Work to do: Copy out the lines from the one containing "Given: Click the AI分析 button" down to the one containing "Viewport: 1000px width, 484px height.", substituting "icon" for "button" and keeping everything else the same.

Given data:
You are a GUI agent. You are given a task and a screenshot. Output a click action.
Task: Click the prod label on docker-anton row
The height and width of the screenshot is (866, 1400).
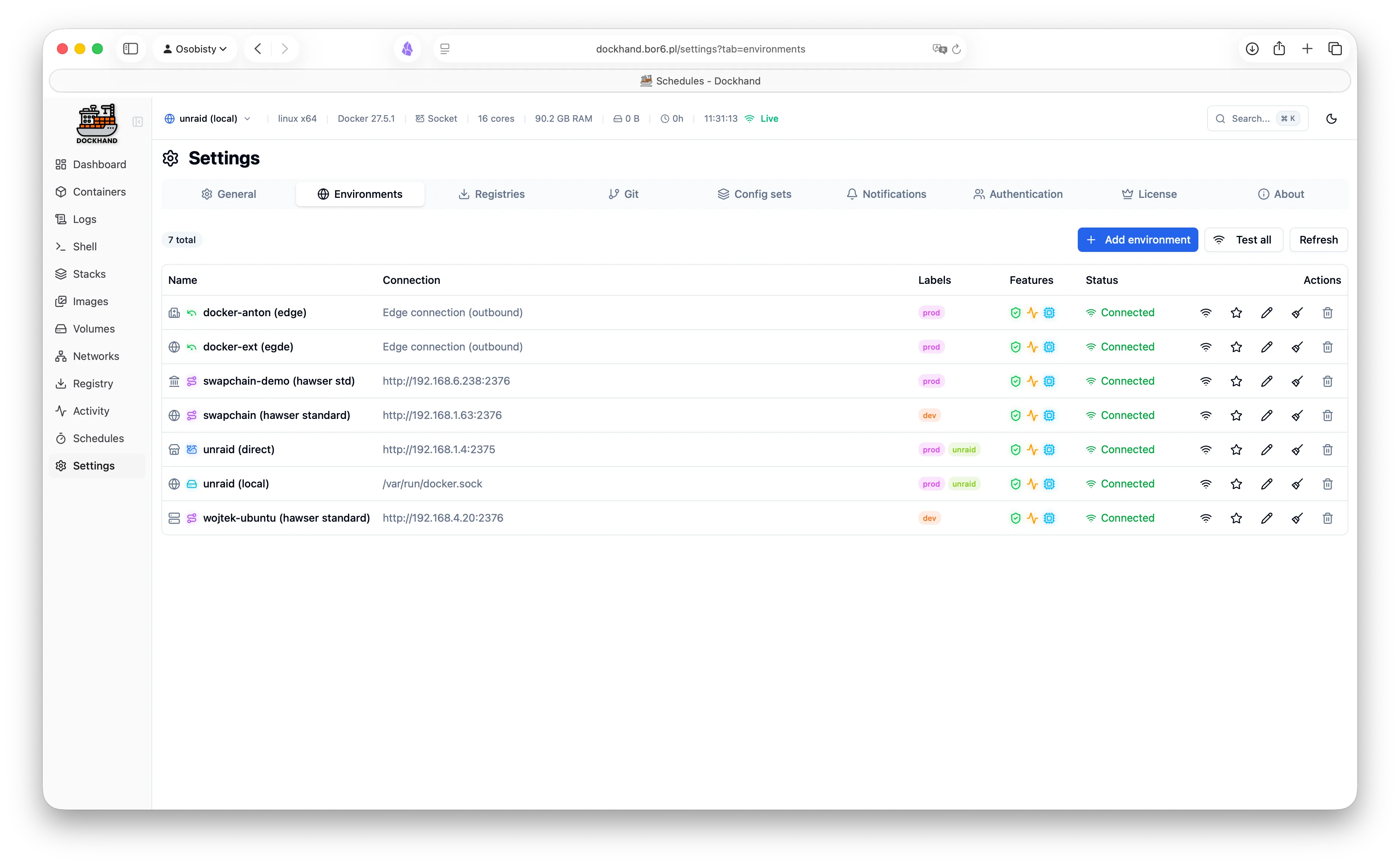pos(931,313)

---

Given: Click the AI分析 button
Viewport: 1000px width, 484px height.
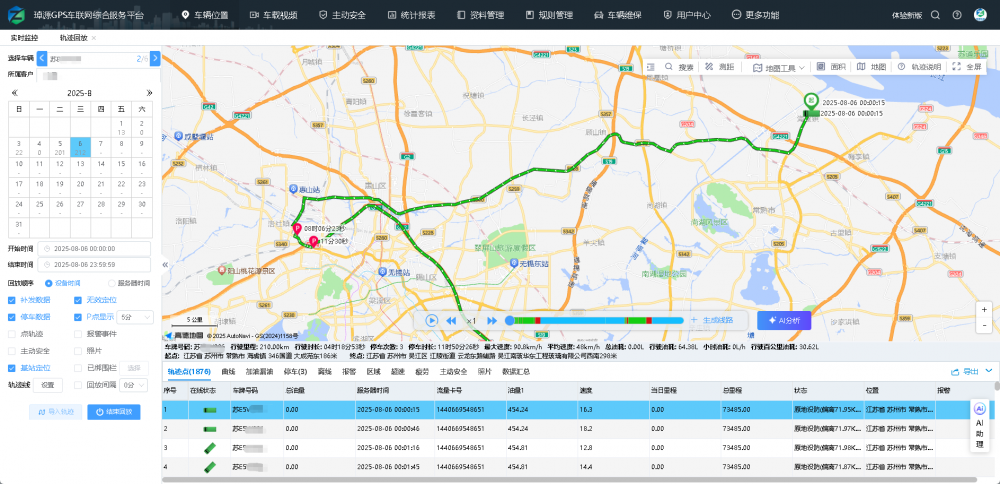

Written response:
Given: Click the AI分析 icon
Viewport: 1000px width, 484px height.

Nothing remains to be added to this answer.